▸ **Direction**
Pull out every line below that contains the word "field", copying each one in full.

▸ **Supplied data**
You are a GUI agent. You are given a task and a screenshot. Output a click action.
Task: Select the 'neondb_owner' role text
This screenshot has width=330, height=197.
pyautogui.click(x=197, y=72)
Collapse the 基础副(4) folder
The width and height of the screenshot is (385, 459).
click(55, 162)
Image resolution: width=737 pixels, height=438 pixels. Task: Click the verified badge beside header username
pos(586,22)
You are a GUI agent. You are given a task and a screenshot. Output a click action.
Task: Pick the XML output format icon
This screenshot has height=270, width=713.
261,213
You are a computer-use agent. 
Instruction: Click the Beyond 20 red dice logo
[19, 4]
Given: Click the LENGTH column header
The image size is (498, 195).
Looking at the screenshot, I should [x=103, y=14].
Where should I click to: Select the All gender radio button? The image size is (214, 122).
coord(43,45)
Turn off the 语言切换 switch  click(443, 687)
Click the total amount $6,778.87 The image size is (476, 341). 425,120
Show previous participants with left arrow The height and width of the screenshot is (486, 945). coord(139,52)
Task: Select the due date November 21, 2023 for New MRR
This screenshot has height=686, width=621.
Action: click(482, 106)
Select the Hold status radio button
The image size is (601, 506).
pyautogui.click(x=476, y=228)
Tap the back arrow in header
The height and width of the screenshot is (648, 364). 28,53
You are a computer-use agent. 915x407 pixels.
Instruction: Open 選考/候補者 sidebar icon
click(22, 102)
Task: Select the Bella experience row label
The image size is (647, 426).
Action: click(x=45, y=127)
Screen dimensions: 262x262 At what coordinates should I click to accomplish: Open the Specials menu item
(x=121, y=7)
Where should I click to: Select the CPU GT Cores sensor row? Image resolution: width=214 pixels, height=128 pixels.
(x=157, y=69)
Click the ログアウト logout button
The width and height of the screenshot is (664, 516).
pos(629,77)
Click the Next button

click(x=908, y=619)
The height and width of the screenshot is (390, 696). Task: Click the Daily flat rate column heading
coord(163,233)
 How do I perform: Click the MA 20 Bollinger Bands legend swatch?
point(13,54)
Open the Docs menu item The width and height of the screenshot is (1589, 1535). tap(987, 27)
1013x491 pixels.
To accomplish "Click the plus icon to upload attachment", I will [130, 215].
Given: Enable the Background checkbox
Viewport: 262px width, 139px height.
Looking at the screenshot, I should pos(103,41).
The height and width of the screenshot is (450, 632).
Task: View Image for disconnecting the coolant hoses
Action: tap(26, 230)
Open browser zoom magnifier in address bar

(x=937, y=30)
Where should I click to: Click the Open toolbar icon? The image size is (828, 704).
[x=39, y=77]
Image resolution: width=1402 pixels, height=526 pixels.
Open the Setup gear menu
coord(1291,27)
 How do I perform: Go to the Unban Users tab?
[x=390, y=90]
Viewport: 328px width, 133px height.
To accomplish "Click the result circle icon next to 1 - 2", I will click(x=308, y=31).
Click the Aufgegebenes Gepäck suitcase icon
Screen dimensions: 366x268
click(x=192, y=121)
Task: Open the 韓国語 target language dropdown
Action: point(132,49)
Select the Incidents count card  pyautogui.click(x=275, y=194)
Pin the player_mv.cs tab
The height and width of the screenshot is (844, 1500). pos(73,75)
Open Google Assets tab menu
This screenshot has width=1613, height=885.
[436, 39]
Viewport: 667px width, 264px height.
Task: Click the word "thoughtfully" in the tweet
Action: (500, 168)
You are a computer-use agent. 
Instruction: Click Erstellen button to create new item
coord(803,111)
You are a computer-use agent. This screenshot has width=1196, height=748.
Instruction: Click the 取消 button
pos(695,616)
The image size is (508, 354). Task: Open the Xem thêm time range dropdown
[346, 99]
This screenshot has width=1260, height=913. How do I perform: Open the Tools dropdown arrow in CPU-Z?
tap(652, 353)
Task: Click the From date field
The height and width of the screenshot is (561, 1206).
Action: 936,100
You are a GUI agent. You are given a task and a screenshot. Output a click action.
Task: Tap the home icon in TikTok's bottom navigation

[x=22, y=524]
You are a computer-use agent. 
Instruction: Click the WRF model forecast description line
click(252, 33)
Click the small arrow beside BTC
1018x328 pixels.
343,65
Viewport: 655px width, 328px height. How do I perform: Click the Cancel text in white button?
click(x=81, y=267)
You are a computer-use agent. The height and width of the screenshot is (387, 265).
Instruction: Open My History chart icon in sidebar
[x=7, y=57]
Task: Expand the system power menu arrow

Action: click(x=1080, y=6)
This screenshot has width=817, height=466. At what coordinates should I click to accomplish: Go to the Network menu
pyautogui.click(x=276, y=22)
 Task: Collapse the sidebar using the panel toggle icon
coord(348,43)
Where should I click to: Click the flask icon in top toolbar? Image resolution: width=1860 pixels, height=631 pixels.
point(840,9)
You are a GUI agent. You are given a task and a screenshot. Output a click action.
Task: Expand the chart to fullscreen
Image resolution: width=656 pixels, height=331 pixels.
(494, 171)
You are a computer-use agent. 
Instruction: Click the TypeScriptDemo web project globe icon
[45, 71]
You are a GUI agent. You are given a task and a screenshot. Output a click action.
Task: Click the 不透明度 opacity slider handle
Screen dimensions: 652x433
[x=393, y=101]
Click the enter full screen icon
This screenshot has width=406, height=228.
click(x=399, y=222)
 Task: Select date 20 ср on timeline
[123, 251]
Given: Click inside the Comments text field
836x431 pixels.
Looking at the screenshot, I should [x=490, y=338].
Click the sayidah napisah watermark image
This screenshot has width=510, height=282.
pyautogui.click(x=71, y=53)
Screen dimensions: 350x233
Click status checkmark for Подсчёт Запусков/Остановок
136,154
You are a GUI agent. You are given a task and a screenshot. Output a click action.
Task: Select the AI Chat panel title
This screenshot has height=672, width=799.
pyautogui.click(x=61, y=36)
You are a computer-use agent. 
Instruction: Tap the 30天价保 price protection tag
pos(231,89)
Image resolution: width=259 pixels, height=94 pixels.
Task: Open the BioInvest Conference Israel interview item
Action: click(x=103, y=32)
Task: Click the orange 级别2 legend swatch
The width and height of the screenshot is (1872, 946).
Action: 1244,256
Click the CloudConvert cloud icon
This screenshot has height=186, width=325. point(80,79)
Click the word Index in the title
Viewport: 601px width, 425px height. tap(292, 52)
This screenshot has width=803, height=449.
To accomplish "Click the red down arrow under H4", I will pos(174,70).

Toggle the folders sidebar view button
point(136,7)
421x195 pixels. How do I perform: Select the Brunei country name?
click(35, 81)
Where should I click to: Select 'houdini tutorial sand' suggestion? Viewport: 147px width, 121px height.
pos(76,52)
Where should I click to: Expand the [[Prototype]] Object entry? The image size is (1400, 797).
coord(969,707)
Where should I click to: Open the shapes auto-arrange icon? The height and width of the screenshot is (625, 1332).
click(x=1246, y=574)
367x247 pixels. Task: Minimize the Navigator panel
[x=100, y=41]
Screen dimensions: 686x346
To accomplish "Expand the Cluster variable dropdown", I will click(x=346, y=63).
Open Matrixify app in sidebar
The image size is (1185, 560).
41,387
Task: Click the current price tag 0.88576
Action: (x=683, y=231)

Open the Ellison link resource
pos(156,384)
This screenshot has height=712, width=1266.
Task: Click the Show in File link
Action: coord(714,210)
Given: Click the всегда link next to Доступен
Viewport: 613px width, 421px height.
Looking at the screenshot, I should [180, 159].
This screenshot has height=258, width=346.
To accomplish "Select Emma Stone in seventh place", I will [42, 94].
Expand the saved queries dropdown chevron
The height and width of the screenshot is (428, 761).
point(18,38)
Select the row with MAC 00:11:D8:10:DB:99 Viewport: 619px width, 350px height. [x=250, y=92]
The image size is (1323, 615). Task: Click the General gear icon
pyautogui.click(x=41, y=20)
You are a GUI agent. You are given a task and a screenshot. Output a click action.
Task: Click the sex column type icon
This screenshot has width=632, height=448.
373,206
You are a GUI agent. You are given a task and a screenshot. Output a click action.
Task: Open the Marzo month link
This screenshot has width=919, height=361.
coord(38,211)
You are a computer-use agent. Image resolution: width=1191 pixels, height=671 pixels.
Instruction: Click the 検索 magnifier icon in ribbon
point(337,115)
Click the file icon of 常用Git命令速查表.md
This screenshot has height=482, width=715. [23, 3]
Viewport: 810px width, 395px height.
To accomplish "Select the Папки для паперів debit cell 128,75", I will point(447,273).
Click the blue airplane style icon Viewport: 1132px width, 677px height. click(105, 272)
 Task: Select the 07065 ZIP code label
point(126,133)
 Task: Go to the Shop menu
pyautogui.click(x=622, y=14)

▸ **Task output**
Task: Click the From date field
Given: Click inside the Comments text field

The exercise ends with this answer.